Task statement.
Without including any picture, repeat the records below exactly.

** Opening Information given block **

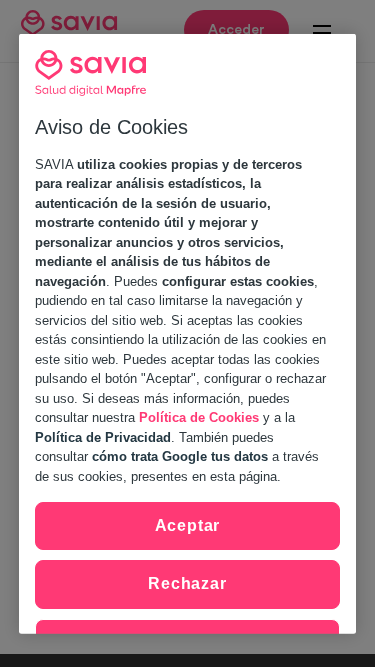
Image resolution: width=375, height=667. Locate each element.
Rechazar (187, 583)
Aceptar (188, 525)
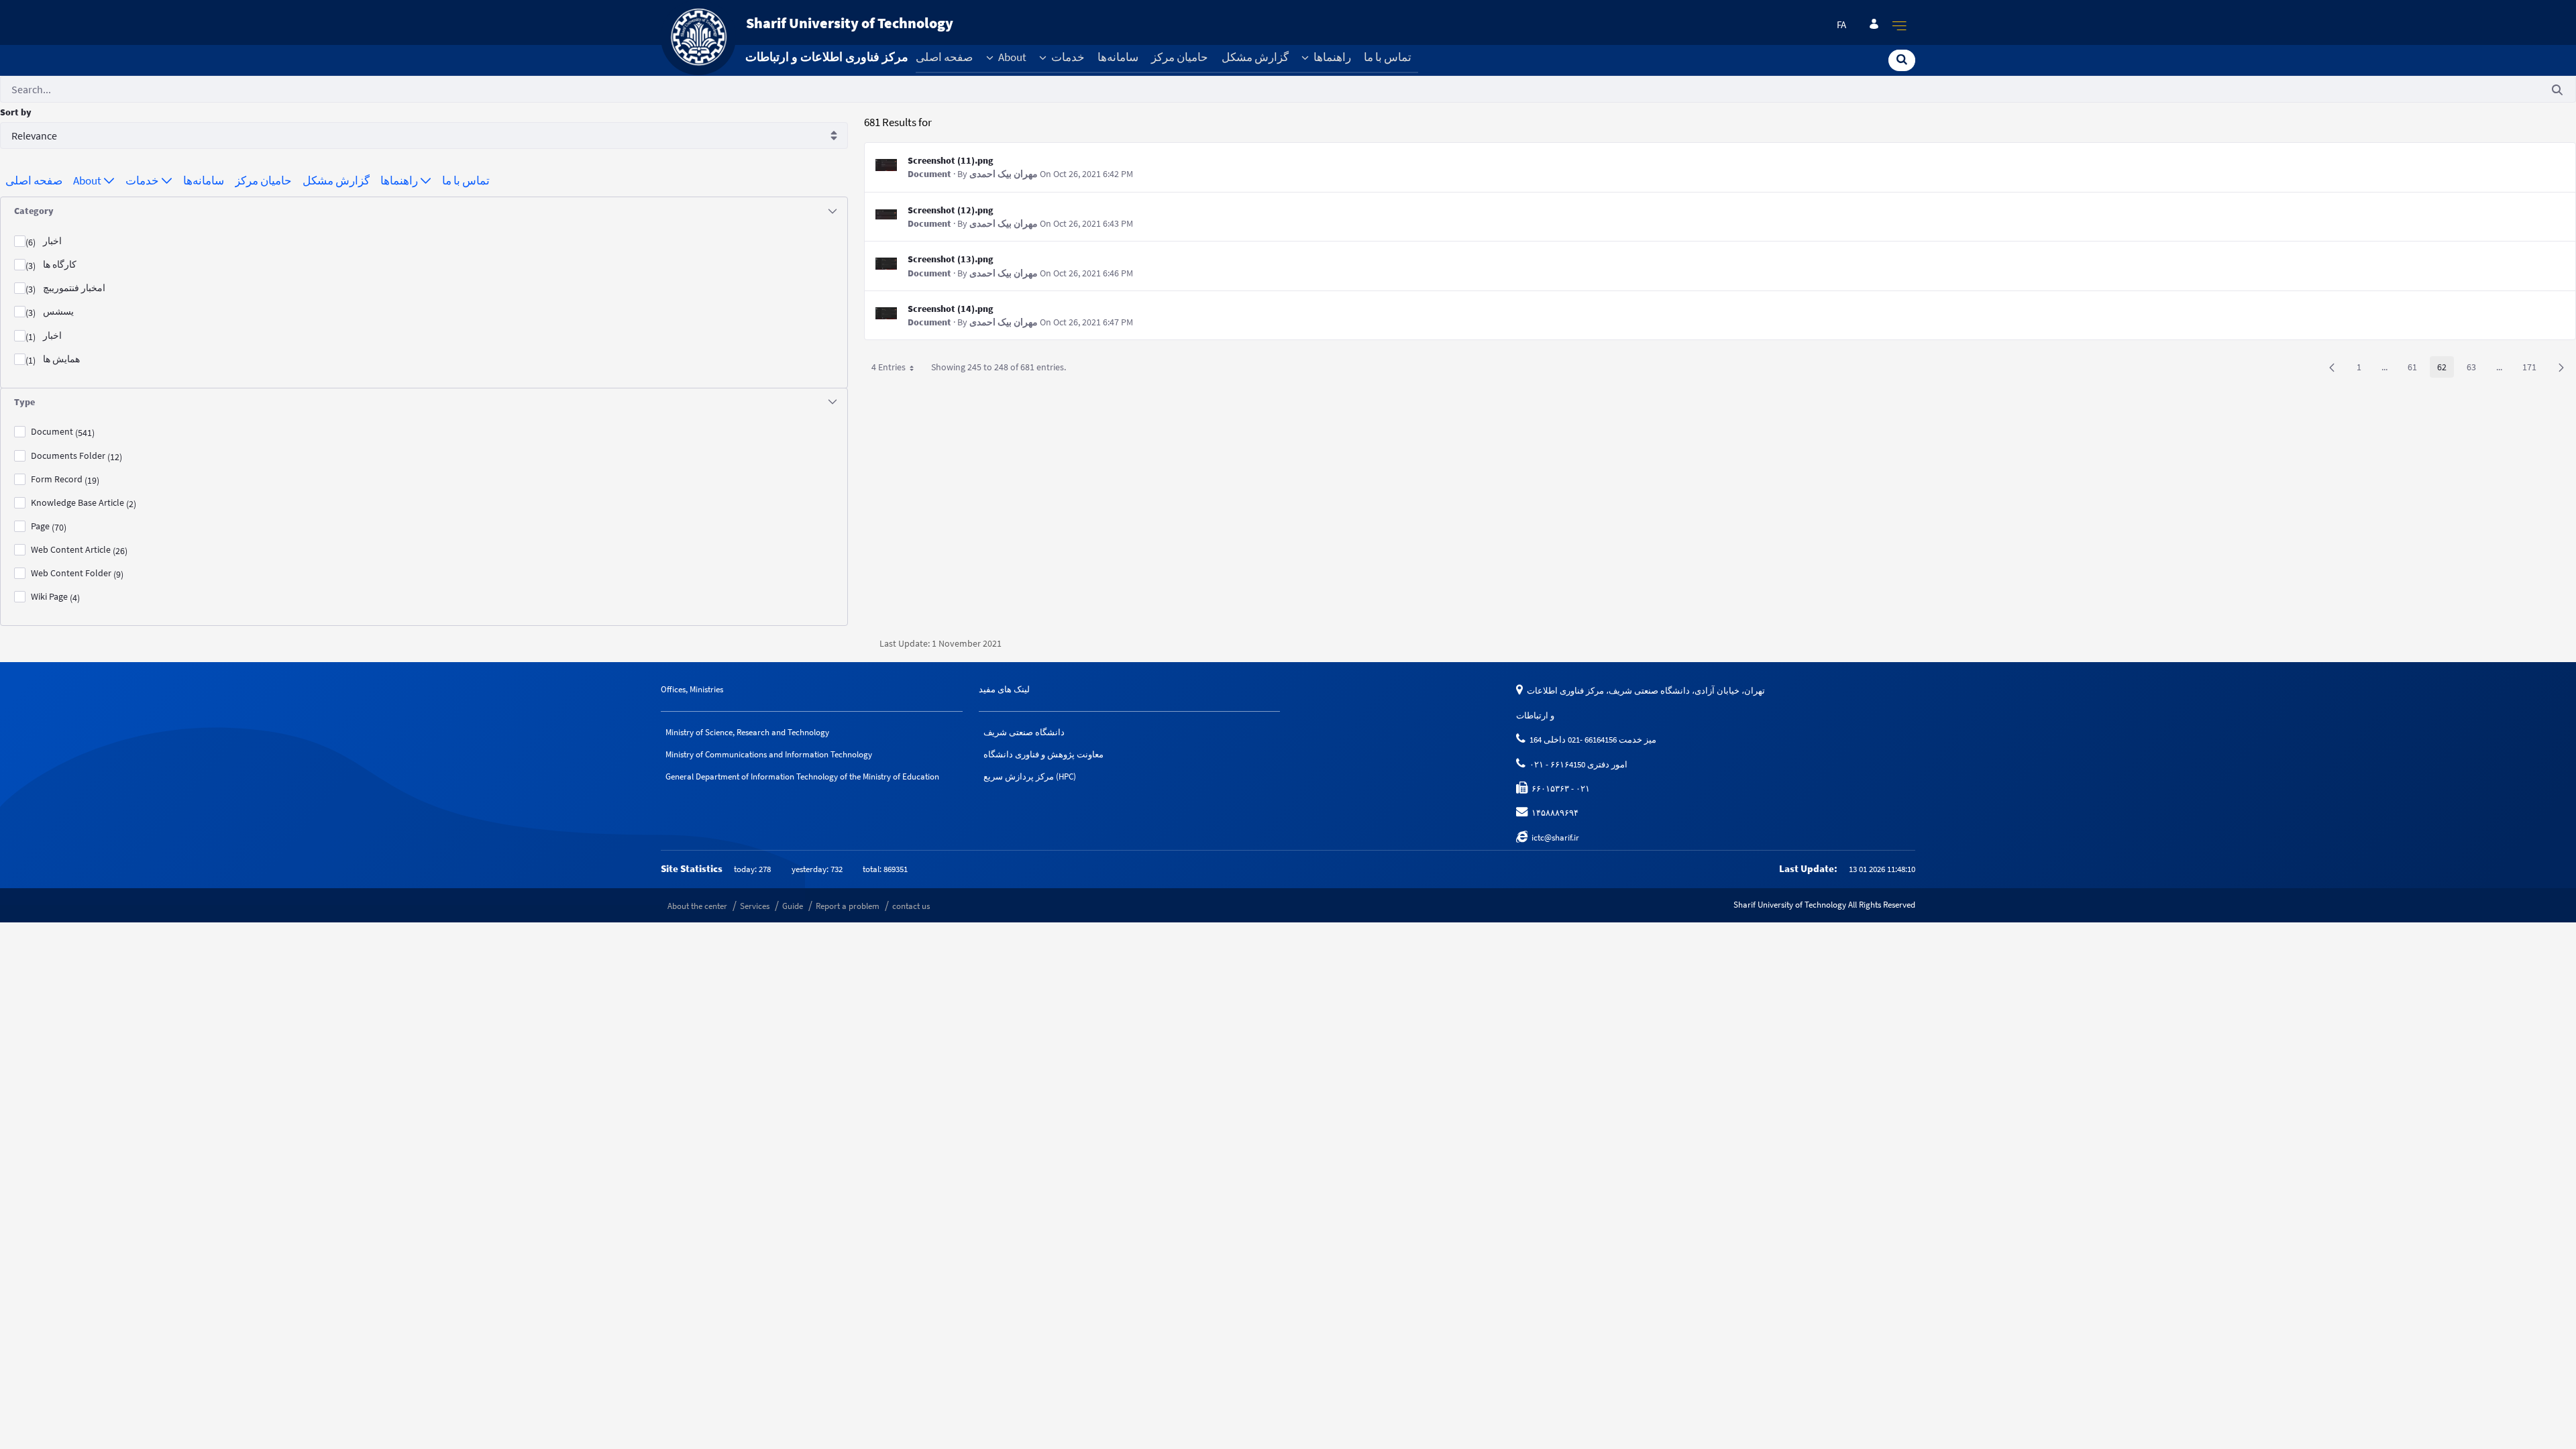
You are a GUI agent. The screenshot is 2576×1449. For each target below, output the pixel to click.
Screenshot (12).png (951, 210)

** Closing Information given block **

Output of the task.
Image resolution: width=375, height=667. Locate each element.
Rechazar (187, 583)
Aceptar (188, 525)
You are a GUI agent. The screenshot is 2576×1449. For each target below, output the pixel to click.
Screenshot (12).png (951, 210)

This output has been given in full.